What is expected ->
In the records below, reproduce exactly the lines from the one containing "Task: Click the 76.7k" through the one containing "Screen dimensions: 414x515", both included, and omit the pictures.

Record extracts ->
- Opening Delimiter -
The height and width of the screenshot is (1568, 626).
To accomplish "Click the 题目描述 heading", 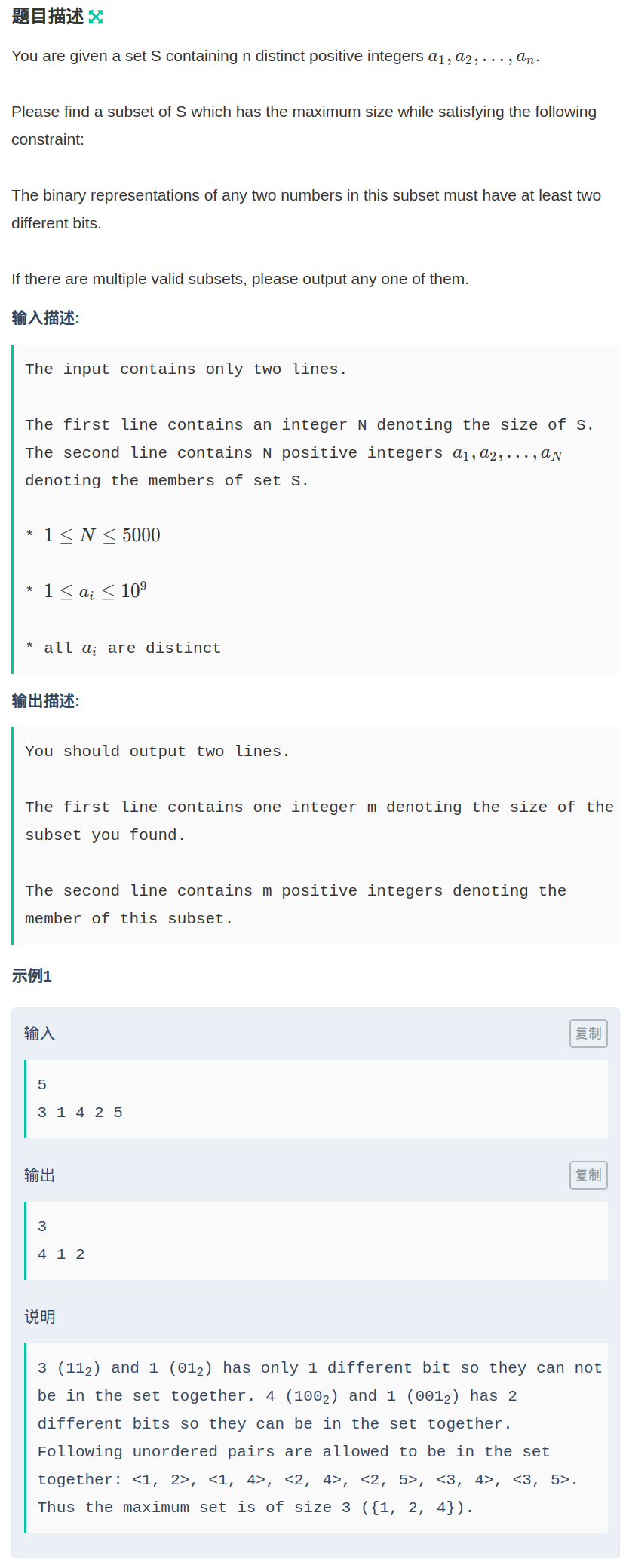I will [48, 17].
- Closing Delimiter -
- Opening Delimiter -
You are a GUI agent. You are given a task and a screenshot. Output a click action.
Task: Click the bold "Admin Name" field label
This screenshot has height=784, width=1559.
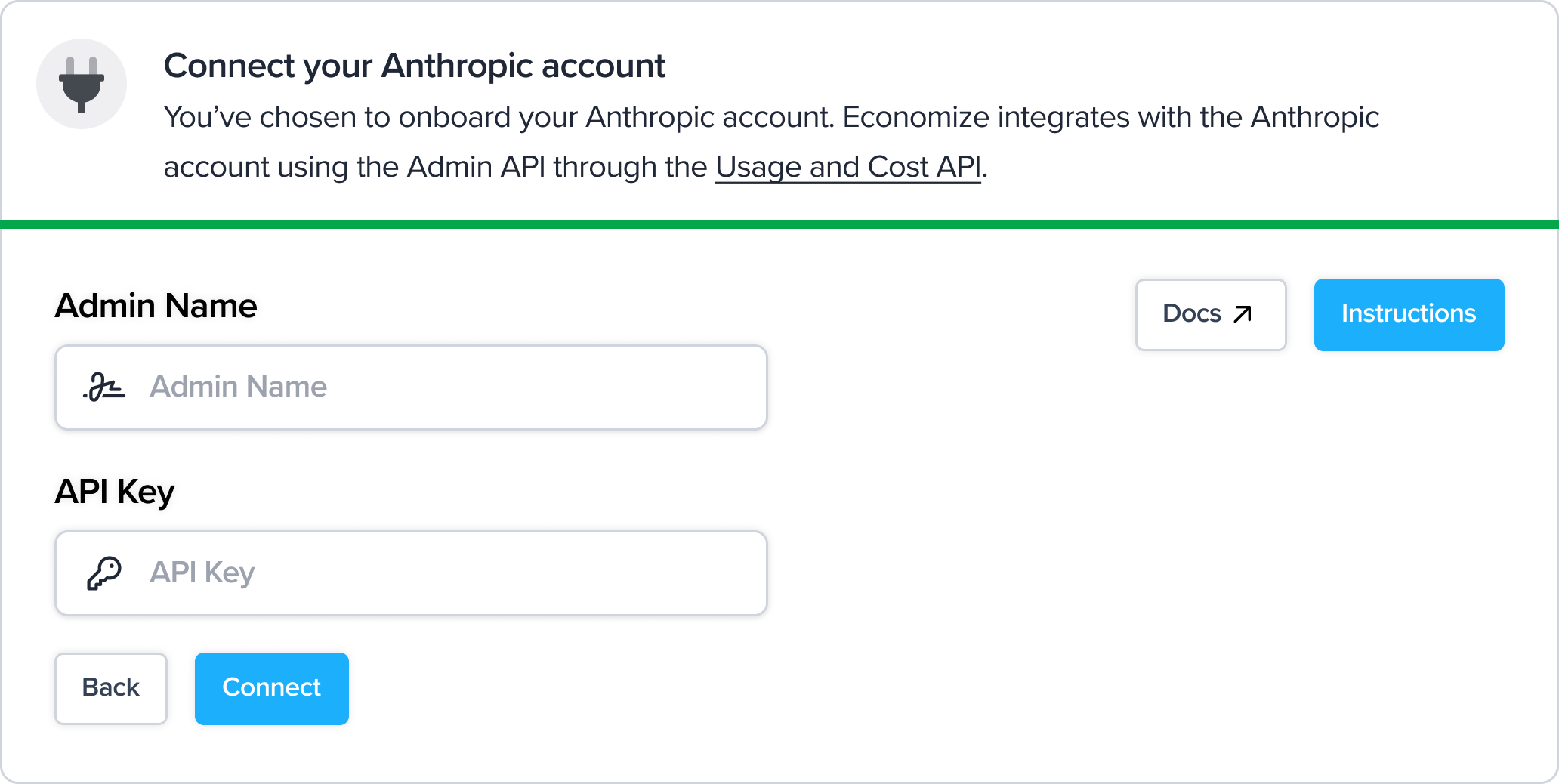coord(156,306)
- Closing Delimiter -
- Opening Delimiter -
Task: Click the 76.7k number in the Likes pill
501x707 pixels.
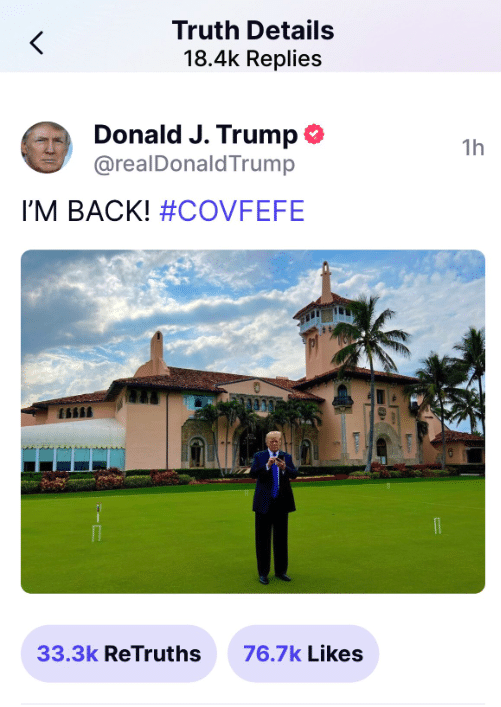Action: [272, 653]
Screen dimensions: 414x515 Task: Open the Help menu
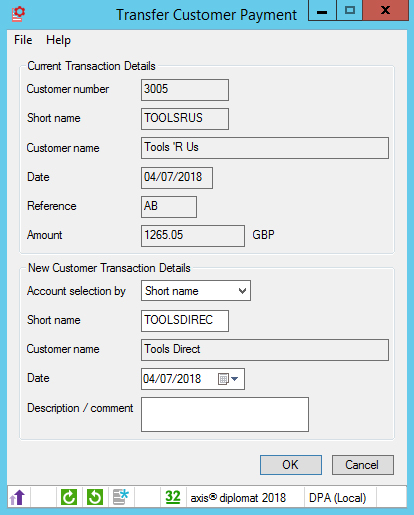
- Closing Delimiter -
Solved problem ->
Task: Click the 76.7k number in the Likes pill
501x707 pixels.
Action: [272, 653]
Screen dimensions: 414x515 Task: Open the Help menu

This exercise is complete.